• Short problem
Reproduce the records below verbatim, from the line containing "Task: Expand the This PC tree node" through the line containing "1512x797 pixels. pos(547,35)", inclusive.

• Records provided
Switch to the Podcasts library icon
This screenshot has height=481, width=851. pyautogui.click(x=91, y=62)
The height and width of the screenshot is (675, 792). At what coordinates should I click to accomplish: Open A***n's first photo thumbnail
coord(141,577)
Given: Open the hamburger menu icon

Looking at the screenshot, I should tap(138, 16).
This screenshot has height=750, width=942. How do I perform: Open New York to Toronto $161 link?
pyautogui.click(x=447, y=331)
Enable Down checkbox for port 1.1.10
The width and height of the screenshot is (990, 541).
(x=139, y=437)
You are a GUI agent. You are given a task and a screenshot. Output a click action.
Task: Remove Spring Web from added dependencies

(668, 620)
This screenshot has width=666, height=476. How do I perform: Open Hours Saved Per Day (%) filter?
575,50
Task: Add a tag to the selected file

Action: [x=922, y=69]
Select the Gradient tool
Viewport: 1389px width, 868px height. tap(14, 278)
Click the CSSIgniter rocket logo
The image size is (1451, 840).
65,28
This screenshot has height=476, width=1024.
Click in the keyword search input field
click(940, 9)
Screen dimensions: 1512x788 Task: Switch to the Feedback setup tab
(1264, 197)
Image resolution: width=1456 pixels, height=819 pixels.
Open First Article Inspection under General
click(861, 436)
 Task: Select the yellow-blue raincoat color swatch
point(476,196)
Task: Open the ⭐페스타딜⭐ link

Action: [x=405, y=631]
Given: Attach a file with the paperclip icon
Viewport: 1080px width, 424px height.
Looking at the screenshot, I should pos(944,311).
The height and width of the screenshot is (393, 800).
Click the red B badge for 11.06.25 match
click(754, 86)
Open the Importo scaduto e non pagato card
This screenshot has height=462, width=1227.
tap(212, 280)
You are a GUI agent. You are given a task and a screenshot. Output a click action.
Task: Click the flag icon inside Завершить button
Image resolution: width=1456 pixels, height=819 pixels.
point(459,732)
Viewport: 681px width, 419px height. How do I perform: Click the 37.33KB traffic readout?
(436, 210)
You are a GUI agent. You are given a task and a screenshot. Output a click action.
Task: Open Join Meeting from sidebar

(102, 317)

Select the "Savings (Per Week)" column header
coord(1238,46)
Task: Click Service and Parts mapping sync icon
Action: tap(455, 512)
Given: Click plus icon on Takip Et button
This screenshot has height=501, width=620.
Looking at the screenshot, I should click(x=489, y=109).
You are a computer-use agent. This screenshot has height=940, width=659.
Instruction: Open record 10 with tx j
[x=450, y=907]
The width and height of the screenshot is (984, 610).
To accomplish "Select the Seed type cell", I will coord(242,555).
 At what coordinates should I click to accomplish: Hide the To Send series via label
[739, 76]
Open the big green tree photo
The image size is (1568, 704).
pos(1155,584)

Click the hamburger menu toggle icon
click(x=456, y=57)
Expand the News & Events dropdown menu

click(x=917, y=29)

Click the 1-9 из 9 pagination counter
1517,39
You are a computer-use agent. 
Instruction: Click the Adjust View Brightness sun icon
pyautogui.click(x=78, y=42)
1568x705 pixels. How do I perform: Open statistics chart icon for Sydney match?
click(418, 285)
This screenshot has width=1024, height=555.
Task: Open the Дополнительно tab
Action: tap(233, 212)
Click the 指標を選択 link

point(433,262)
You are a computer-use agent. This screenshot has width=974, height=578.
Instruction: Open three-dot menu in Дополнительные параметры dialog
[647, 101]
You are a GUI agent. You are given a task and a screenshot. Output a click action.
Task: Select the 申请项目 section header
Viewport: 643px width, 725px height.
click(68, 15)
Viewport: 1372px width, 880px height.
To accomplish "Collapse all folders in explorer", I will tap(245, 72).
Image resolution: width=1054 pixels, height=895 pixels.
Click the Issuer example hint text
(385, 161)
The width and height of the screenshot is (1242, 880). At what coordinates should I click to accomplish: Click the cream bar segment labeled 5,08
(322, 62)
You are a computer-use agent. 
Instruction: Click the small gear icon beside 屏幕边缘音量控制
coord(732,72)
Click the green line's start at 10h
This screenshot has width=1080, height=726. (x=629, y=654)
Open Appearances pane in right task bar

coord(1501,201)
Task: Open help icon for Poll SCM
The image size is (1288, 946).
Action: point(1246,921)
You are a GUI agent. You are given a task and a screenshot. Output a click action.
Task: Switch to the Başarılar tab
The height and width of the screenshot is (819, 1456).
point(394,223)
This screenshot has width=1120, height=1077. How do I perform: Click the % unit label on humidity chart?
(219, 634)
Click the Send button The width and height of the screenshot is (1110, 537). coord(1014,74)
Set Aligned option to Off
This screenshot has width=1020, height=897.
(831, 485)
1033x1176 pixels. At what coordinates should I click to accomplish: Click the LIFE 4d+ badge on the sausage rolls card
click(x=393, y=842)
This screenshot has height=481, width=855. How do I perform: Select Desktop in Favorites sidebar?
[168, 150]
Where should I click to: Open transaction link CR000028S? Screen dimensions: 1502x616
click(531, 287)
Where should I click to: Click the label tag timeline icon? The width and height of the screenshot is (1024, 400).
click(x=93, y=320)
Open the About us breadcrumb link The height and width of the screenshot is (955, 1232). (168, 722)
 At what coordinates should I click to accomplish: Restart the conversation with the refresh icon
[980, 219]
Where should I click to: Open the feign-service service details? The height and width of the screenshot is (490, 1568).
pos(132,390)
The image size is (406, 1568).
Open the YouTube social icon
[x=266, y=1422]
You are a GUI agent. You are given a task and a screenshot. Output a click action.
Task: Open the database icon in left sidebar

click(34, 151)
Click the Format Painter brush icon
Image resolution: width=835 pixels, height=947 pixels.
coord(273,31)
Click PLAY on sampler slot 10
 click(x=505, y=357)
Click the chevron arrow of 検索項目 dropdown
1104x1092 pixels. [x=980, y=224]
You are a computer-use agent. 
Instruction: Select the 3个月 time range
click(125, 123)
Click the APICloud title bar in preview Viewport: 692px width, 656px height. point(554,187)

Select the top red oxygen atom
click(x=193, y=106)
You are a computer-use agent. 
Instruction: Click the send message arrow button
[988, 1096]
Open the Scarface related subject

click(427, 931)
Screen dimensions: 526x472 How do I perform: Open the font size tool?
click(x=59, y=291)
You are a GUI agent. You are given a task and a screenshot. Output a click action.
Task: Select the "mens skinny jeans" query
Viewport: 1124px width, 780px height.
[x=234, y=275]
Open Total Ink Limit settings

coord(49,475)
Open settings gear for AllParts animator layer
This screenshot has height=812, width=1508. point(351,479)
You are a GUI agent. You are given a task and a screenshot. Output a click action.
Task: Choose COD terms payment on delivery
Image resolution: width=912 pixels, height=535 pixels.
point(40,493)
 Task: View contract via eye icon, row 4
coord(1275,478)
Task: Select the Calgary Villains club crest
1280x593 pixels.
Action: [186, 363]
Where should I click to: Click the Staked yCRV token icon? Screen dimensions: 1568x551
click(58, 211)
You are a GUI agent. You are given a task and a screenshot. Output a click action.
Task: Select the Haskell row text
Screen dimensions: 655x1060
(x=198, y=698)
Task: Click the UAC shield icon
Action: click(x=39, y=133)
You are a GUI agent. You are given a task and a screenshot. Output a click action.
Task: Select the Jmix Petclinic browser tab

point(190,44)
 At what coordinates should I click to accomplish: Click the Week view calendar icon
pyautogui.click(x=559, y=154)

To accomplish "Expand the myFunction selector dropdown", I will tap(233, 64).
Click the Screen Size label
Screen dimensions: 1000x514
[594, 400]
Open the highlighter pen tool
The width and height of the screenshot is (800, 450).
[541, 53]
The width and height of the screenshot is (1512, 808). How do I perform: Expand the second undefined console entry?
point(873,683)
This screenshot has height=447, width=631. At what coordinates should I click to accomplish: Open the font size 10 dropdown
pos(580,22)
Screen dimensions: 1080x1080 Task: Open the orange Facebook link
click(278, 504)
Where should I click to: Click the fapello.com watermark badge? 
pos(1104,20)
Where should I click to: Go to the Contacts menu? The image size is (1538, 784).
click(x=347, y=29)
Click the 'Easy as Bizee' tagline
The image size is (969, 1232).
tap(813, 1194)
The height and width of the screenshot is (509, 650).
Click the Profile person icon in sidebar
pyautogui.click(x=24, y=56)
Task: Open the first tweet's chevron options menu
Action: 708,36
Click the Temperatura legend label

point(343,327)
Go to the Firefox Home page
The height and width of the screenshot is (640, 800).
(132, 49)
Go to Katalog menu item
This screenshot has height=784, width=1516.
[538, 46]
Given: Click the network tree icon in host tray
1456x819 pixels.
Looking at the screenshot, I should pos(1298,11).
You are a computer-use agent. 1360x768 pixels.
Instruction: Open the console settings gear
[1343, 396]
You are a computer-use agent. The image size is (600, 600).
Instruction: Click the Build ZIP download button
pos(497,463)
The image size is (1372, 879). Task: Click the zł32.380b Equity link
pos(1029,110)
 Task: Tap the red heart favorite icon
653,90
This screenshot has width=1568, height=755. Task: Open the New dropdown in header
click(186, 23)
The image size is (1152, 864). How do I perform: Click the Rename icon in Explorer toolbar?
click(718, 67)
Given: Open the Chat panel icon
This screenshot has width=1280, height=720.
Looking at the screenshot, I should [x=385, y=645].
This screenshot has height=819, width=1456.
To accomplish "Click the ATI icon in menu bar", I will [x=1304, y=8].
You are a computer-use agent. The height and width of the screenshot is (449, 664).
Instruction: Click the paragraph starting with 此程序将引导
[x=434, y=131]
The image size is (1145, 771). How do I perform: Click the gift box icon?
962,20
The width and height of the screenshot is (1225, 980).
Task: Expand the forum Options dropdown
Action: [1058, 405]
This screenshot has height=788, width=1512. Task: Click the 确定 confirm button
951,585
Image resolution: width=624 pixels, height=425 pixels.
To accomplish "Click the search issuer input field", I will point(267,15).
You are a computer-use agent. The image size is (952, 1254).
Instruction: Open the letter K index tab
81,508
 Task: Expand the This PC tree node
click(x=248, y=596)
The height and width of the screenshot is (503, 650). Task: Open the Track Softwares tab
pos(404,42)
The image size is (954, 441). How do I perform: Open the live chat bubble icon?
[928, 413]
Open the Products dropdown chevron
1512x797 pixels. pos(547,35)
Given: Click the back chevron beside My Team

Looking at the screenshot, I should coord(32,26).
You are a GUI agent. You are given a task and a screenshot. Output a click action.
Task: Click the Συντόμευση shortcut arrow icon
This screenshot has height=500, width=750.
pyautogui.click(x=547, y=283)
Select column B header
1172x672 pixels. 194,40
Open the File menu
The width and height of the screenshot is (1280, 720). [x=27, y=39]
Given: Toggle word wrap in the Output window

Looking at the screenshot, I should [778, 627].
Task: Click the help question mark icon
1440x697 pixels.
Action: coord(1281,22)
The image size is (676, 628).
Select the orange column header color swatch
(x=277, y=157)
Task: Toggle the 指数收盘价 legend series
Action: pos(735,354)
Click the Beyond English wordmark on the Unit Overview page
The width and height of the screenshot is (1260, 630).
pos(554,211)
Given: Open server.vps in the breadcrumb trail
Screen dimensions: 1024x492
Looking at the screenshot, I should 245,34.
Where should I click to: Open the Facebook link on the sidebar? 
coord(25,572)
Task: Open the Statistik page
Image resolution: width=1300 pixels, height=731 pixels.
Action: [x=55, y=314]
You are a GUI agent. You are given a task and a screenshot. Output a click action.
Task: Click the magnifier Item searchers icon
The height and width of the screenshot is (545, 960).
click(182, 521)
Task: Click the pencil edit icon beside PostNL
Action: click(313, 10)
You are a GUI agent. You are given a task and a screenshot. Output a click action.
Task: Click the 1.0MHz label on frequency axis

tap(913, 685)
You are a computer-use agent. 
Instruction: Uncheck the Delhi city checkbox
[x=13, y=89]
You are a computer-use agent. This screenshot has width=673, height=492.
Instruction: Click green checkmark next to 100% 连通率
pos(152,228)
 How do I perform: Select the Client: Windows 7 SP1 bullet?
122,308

• Solution for this task
 Task: Expand the This PC tree node
click(x=248, y=596)
The height and width of the screenshot is (503, 650). Task: Open the Track Softwares tab
pos(404,42)
The image size is (954, 441). How do I perform: Open the live chat bubble icon?
[928, 413]
Open the Products dropdown chevron
1512x797 pixels. pos(547,35)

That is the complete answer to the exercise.